The core thesis of the film is the tragedy of transience. The "melancholy" of the title refers to the grief of realizing that youth, beauty, and purity cannot last. The characters destroy beauty precisely because they cannot hold onto it, choosing to desecrate life as a final, desperate act of control against aging and death. The Controversies and Transgressive Elements
Melancholie der Engel is often described as a "meditation on suffering," focusing heavily on the philosophical implications of pain and loss, wrapped in a veneer of sordid, explicit imagery. 2. A Study in Extreme Cinema melancholie der engel aka the angels melancholy
The Ultimate Guide to Melancholie der Engel (The Angels' Melancholy)
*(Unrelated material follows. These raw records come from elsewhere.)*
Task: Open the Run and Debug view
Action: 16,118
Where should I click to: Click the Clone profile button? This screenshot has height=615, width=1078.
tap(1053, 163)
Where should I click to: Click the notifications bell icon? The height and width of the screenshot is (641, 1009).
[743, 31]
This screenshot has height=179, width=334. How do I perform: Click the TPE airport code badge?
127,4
The title is key. "Melancholy" here is not sadness but a deep, aesthetic longing for the absolute. The film draws heavily from German Romanticism, which found beauty in ruins, death, and the macabre. The rotting house, the dead animals, and the decomposing bodies are presented with lush, painterly cinematography (often using natural light and static shots). The film asks: Can beauty exist in decay and death? The film opens with a shocking scene: a
This is the paradox that confounds and infuriates most viewers: Melancholie der Engel is exquisitely beautiful. Marian Dora, who also serves as cinematographer, shoots on lush 16mm film, giving the picture a grainy, organic texture reminiscent of 1970s Euro-horror and the paintings of Francis Bacon.
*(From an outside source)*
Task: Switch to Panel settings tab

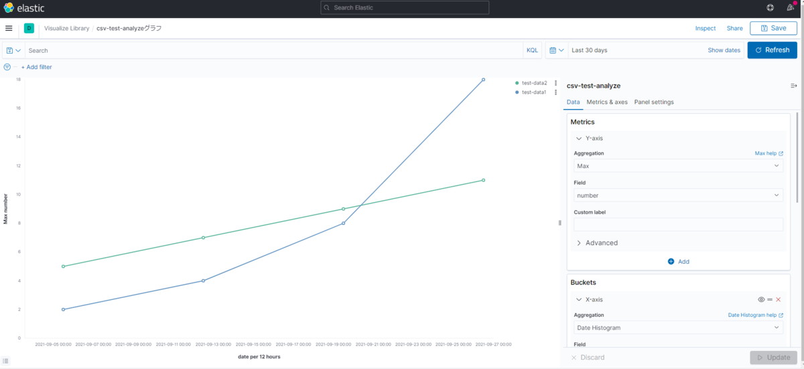Action: click(x=654, y=102)
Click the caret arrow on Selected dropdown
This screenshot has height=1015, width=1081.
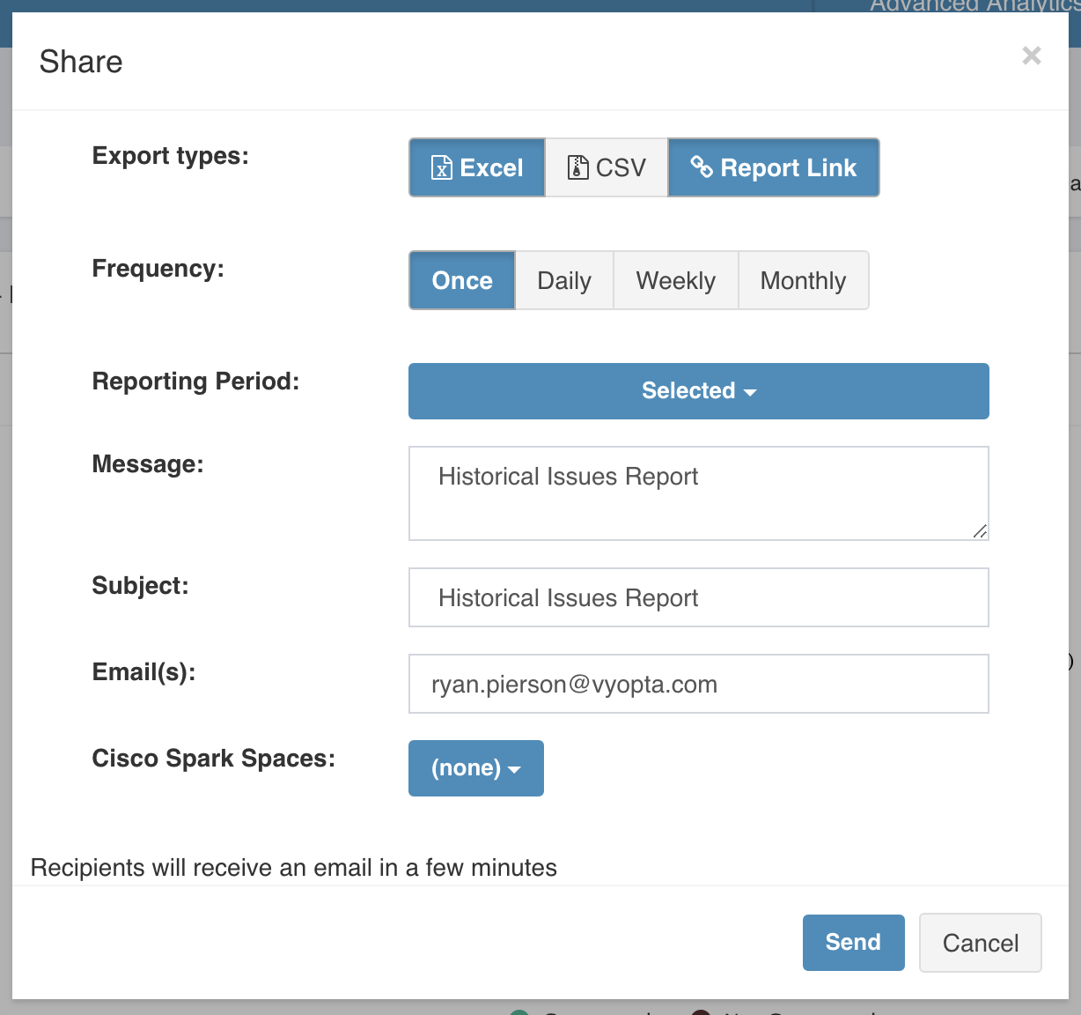point(750,392)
The narrative structure of Melancholie der Engel is dreamlike, slow-moving, and deliberately atmospheric. The plot follows two middle-aged friends, Katze (played by Carsten Frank) and Brauth (played by Tobias Sickert), who reunite after several years. Sensing that the end of their lives or their era is near, they decide to share one final, grand experience together. At the house, they encounter two other old
: The group includes two teenage girls, an older man with a young woman in a wheelchair, and a woman named Anja. The Descent
Planning for Melancholie der Engel began as early as 2003, but production was delayed due to financial issues, with filming finally taking place over three weeks. The director, Marian Dora, described the experience as "a horrible time for everyone involved," stating that he would never want to go through it again. However, lead actor Zenza Raggi later claimed that many of the production's stories were untrue, asserting that no drugs were taken and that Dora was actually "really shy and not so involved". Despite the director's claims, the film resulted in the end of Dora's professional partnership with co-writer and star Carsten Frank. According to Dora, Frank forced him to remove over half an hour of extreme content due to fear of legal prosecution. The film's screenplay was co-written by Dora and Frank, with Frank using the pseudonym Frank Oliver due to artistic disagreements.
If you have stumbled across the title Melancholie der Engel while researching challenging or "extreme" cinema, you have likely seen warnings about its graphic content. Directed by Marian Dora, this 2009 German film is often cited alongside works like Salò, or the 120 Days of Sodom and A Serbian Film as one of the most disturbing films ever made.